---- Dataset entries
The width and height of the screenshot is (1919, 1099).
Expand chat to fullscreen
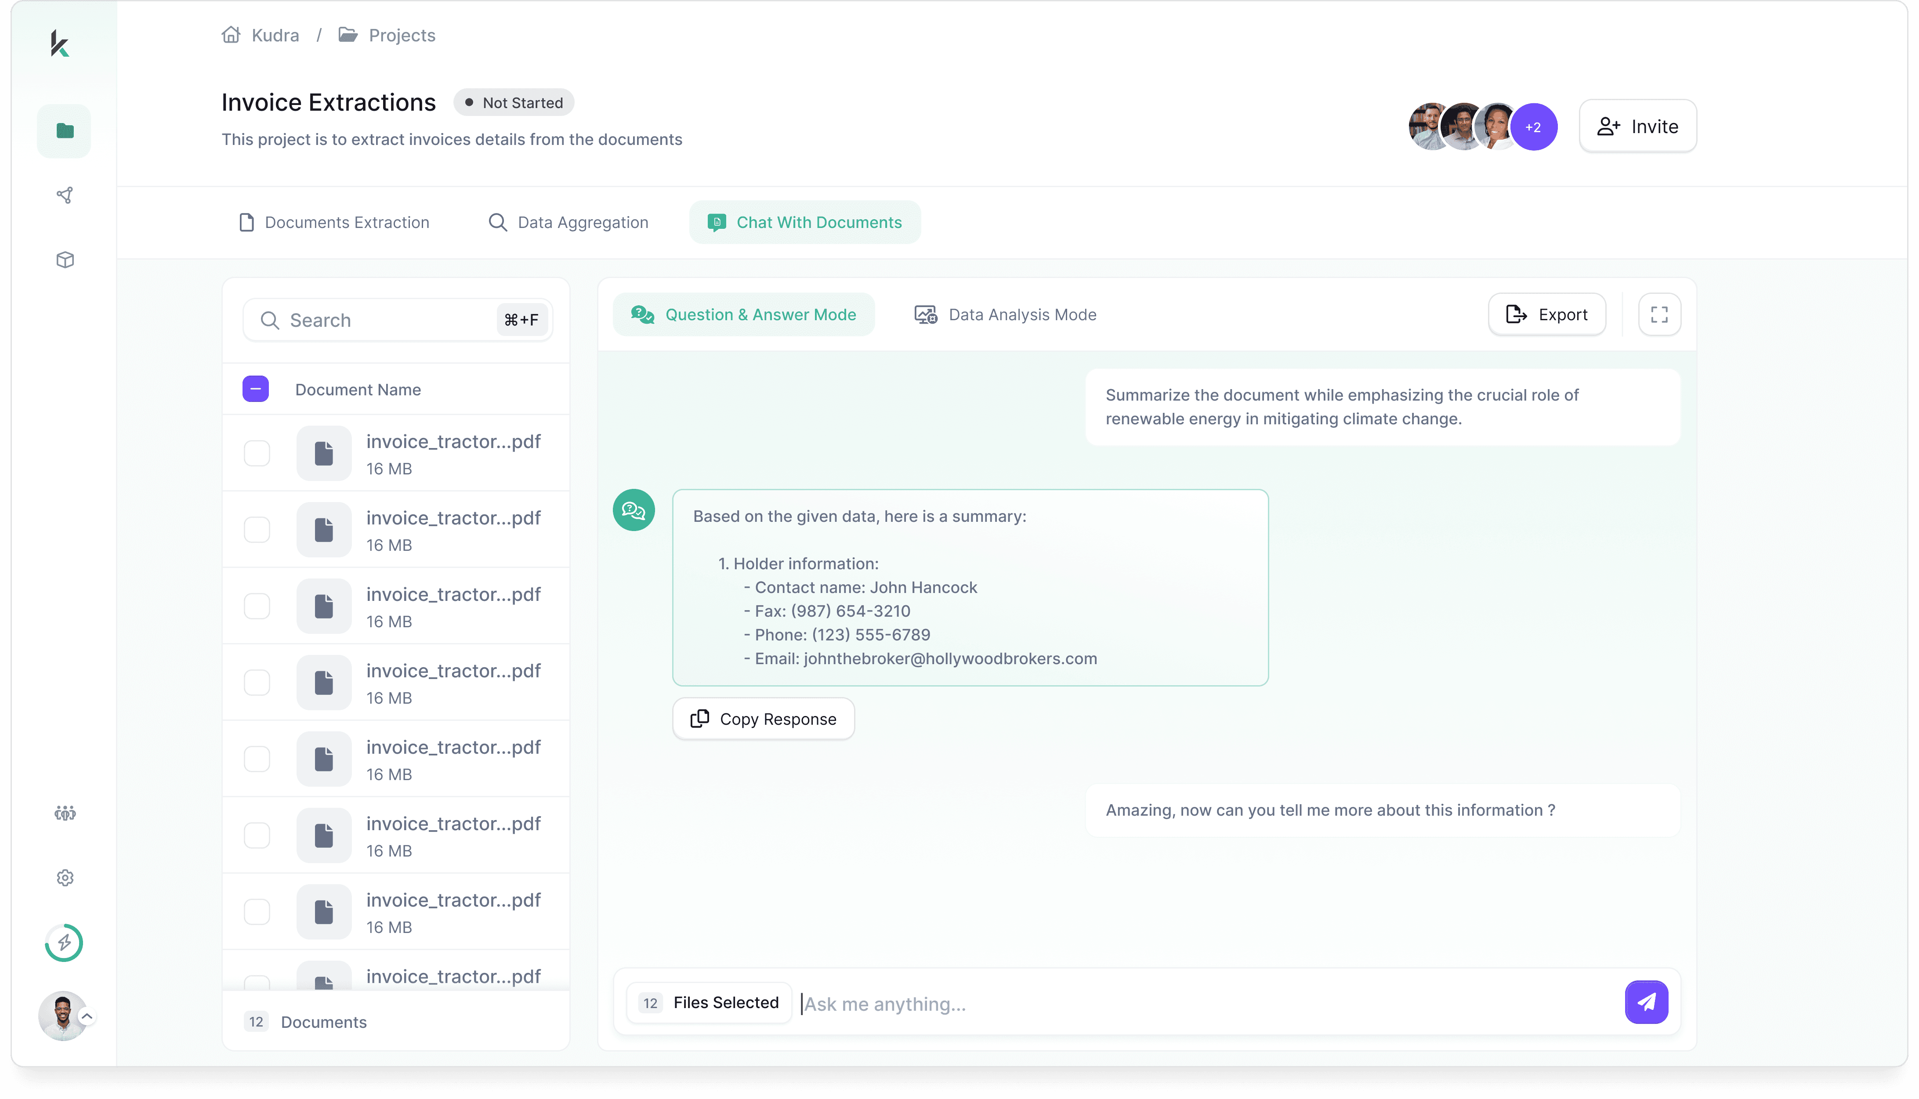coord(1659,315)
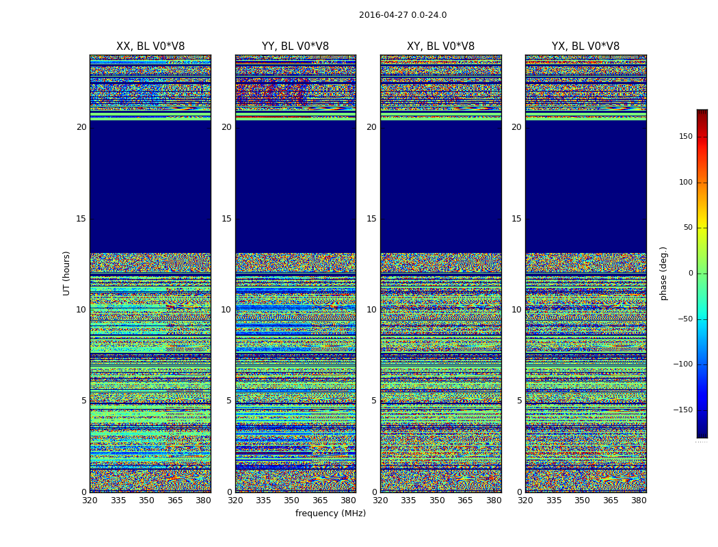Select the 0 tick label on the colorbar

(x=690, y=274)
--------
Reproduce the lines above word for word, without the pictures.

Result ->
The width and height of the screenshot is (1919, 1099).
Expand chat to fullscreen
coord(1659,315)
Select the 0 tick label on the colorbar

(x=690, y=274)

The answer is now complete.